I sit beside her, and we eat in silence. I finish by the time she’s on her fourth bite, earning me an amused smirk from her. I set my plate on the coffee table and lean back, feet up.

“I have nightmares,” I say, apropos of nothing. “About combat.”

She pauses, looks at me. “You do?”

“Yeah. Not all the time, but yeah.”

“Why tell me?”

“Something to share.” I shrug. “Most of the time, it’s the same thing—my boy Julius getting shot in the throat. After Rev, I was closest to Julius. He was with us from Basic through Recon training, same squad, everything. Took a round to the throat. I held his shit together until the medic showed. He survived, but the trauma to his larynx was…fuck, it was awful. He can still barely manage a whisper. I dream of that moment, him beside me, the bullet hitting him, blood everywhere, coming out through my fingers while he chokes.”

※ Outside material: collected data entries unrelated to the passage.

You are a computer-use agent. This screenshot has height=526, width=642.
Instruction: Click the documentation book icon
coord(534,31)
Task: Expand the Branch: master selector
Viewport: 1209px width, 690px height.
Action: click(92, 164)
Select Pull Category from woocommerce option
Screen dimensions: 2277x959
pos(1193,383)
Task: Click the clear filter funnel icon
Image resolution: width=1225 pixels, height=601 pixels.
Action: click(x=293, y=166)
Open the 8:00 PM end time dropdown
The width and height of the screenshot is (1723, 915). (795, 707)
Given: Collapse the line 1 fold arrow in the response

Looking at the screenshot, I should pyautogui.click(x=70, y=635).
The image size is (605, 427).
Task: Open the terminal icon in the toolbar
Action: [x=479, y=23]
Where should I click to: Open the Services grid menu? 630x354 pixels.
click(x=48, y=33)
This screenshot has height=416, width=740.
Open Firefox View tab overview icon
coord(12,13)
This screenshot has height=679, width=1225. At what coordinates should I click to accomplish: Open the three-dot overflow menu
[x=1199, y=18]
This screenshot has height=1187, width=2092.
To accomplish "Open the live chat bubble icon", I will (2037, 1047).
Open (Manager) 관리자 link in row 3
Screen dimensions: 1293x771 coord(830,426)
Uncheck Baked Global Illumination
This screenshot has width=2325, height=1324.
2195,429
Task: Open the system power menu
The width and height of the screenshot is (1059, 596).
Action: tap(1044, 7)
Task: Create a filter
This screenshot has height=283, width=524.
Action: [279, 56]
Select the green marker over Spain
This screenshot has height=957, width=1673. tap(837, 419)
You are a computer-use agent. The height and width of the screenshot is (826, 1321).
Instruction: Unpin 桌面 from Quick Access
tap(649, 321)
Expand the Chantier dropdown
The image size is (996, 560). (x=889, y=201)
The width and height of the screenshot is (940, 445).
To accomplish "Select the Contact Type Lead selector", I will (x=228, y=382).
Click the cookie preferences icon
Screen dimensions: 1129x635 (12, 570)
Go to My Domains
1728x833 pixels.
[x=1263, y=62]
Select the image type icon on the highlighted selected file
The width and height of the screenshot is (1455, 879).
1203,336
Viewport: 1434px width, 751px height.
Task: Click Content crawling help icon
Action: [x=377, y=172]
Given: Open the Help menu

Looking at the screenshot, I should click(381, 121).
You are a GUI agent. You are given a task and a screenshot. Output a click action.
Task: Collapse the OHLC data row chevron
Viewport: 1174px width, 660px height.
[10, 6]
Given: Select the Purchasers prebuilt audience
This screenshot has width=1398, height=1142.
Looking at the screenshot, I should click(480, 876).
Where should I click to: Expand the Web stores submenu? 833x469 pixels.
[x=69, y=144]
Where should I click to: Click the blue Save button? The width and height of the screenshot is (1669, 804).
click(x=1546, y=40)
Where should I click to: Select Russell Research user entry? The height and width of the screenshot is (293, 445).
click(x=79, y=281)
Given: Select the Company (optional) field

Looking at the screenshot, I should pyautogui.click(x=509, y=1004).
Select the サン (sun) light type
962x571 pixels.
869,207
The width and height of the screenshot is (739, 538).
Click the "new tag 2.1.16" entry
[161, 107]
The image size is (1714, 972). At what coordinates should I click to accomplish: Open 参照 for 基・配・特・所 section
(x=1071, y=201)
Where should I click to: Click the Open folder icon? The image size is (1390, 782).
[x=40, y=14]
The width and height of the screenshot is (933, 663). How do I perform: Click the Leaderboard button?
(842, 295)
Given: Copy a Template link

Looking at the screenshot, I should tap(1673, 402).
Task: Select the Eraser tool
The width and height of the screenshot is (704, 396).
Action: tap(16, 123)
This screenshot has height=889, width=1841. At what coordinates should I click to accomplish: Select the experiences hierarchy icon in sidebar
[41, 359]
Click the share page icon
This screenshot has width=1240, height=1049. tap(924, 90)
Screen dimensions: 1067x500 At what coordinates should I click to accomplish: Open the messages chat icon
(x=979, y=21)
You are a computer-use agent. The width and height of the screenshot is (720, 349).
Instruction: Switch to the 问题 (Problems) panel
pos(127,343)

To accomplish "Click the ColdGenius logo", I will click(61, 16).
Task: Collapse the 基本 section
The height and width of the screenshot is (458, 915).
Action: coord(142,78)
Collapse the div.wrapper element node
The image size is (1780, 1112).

She sets her plate and fork down on her thighs. “Jesus, Chance.” She looks at me. “Talk about heavy.”

“Sorry.”

At that moment, Silas, Saxon, and Solomon exit the gym, each of them dripping sweat, panting. They head to their individual rooms without a word to each other or us, without so much as glancing this way. I watch her watch them, then look at me.

“Strong silent types, huh?” she says, cracking a grin.

I laugh. “You could say that, yeah.”

She finishes her food, sets her plate on mine and kicks back with me, bad leg resting over her good. “Thanks for breakfast.”

“Yup.”

Silence.

“I can’t stay down here forever.” She says this quietly.

“Why not?” I ask.

“Just can’t. I’ll go nuts. I have a job. And no matter how long I stay, Alvin will still be out there, and I guarantee you he won’t forget.”

“I’m not saying stay down here forever.”

“What are you saying, then?”

I shrug. “I dunno. Just stay, for now. We’ll figure out the rest.”

“We will, huh?” She looks at me. “You gonna pay my debt for me?”

“Maybe.”

“Bullshit.” She snaps this. “Bullshit. I owe twenty-five grand. You got that much?”

I lift an eyebrow at her. “Good lord, woman.”

“Oh fuck off.” She hangs her head, shaking it, and then lifts it and looks at me. “Wasn’t just meth. Painkillers, too. You wanna be technical about it, it was painkillers first, and then when I tried to quit those, I ended up on meth.”

“Frying pan into the fucking volcano, Jesus.” I wipe my face. “You don’t do things in half measures, do you?”

She snorts a laugh. “No, I do not.”

“Tell me something you’re proud of.”

“What are you, my fucking therapist?” she snaps, but it’s with a suppressed half grin.

“Yeah, maybe I am,” I shoot back. “There’s a surprising amount of downtime in the military, and they provide a shitload of online options for continuing education. I have a degree in psychology.” I lean toward her, stage whispering. “Don’t tell anyone.”

She blinks at me. “No shit?”

“No shit.”

“Well aren’t you full of surprises.” She flips her cane, holding it by the bottom tip, and uses the sharp hooked end to scratch her calf. “Something I’m proud of? Making the US Women’s Olympic Beach Volleyball team.”